### SOURCE PASSAGE
┌────────
10. Dealing with Tragedy: The Aftermath of Patient Suicide (43:18–46:42)
- Support and Processing: McWilliams emphasizes compassion and guidance for therapists in the aftermath of a patient suicide—not blame.
“You will [have a patient suicide]. It reframed everything for me. Oh, this is a field in which that's an occupational hazard and nobody's good enough, not ever, to have a suicide.” (44:29)
- Empathy with Therapist Experience: Effective supervisors help process trauma, model vulnerability, and advise on complex legal/ethical aftermath.
11. Ethics in Supervision (46:42–53:44)
- Complex, Non-Algorithmic Dilemmas: McWilliams shares a compelling vignette (South American therapist realizing he knows the patient's father) to illustrate the nuanced, often ambiguous ethical situations that arise.
“Any ethical quandary worth its salt is one that's very hard to resolve just by following certain clear rules because most of them are trade offs...” (47:23)
- Encouraging Thoughtful Judgment: Supervisees need to reason, not blindly follow rules, and maintain careful records for professional protection.
12. Final Reflections and Advice (54:38–57:56)
- Paradox of Supervision: Dogmatic supervision can harm more than help. Supervisors should remain tentative in their advice, respect the supervisor’s intuition, and avoid rigid prescriptions.
“The supervisee is the one in the room with the patient. Most supervisees are people with decent intuition. Don't get so sure you know better than somebody who's in the room with the patient.” (54:58)
- Self-Esteem Management: Supervisors need to differentiate between their own needs to contribute and the supervisee’s need for affirmation.
- Joy of Writing and the Question of Learning: McWilliams found particular enjoyment in writing this book, emphasizing the broader question of how professionals assimilate new knowledge.
└────────
### DATASET ENTRIES
┌────────
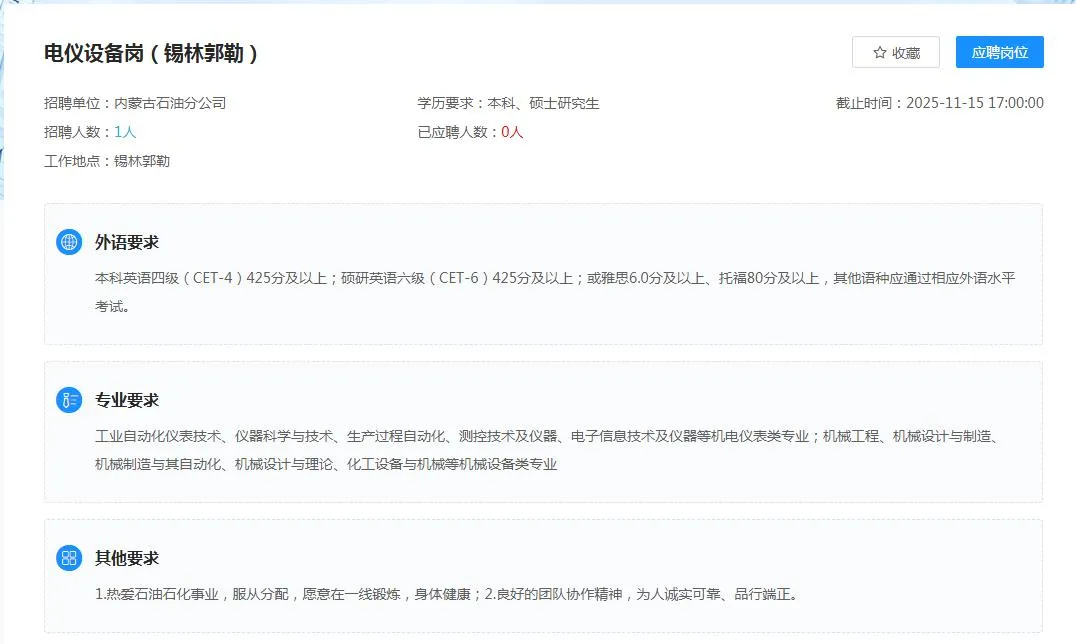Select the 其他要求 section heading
└────────
┌────────
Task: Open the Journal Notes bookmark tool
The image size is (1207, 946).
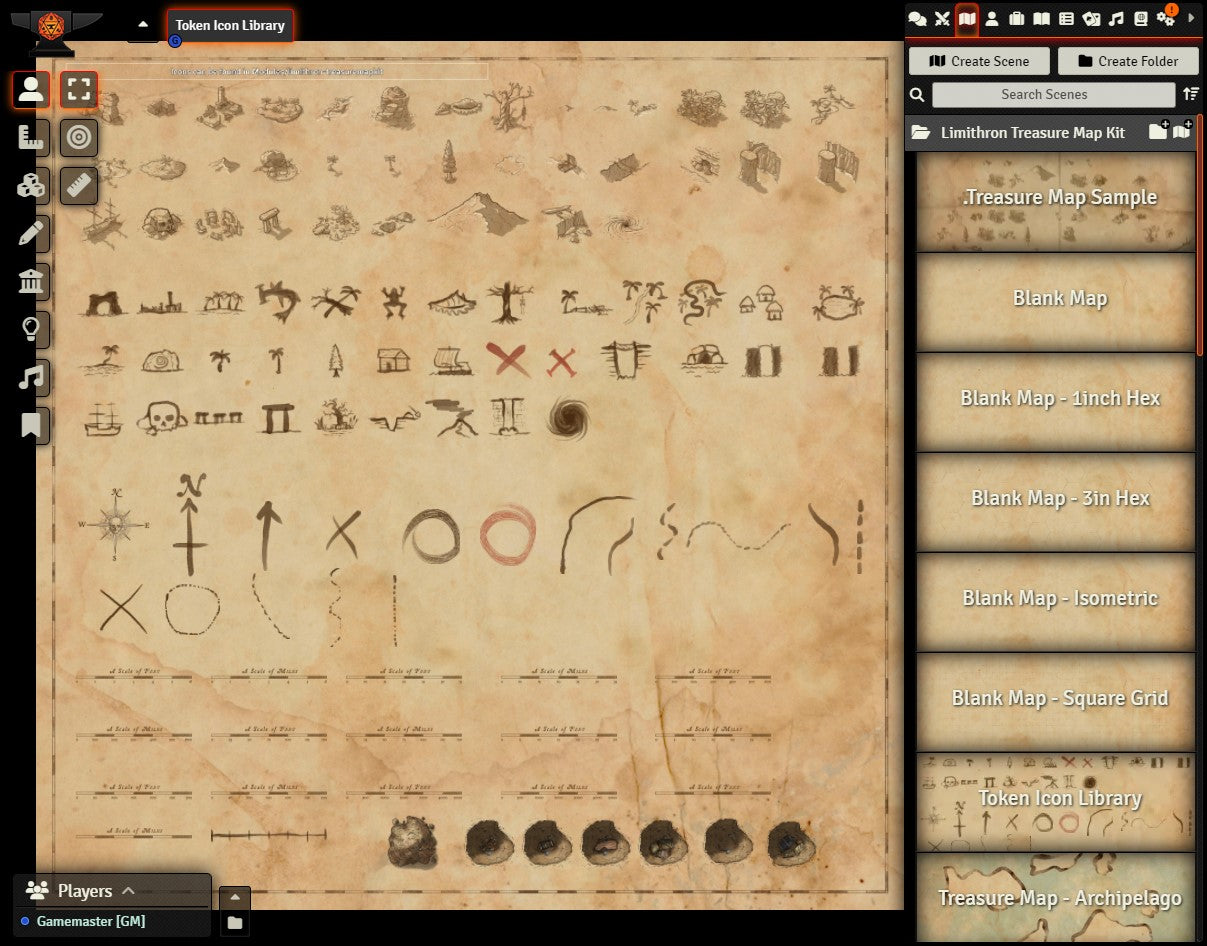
└────────
### TASK
Reproduce the section of the supervision notes that begins at the words "- Support and" and ends after "complex legal/ethical aftermath.", keeping every word and mark unchanged.

### SOLUTION
- Support and Processing: McWilliams emphasizes compassion and guidance for therapists in the aftermath of a patient suicide—not blame.
“You will [have a patient suicide]. It reframed everything for me. Oh, this is a field in which that's an occupational hazard and nobody's good enough, not ever, to have a suicide.” (44:29)
- Empathy with Therapist Experience: Effective supervisors help process trauma, model vulnerability, and advise on complex legal/ethical aftermath.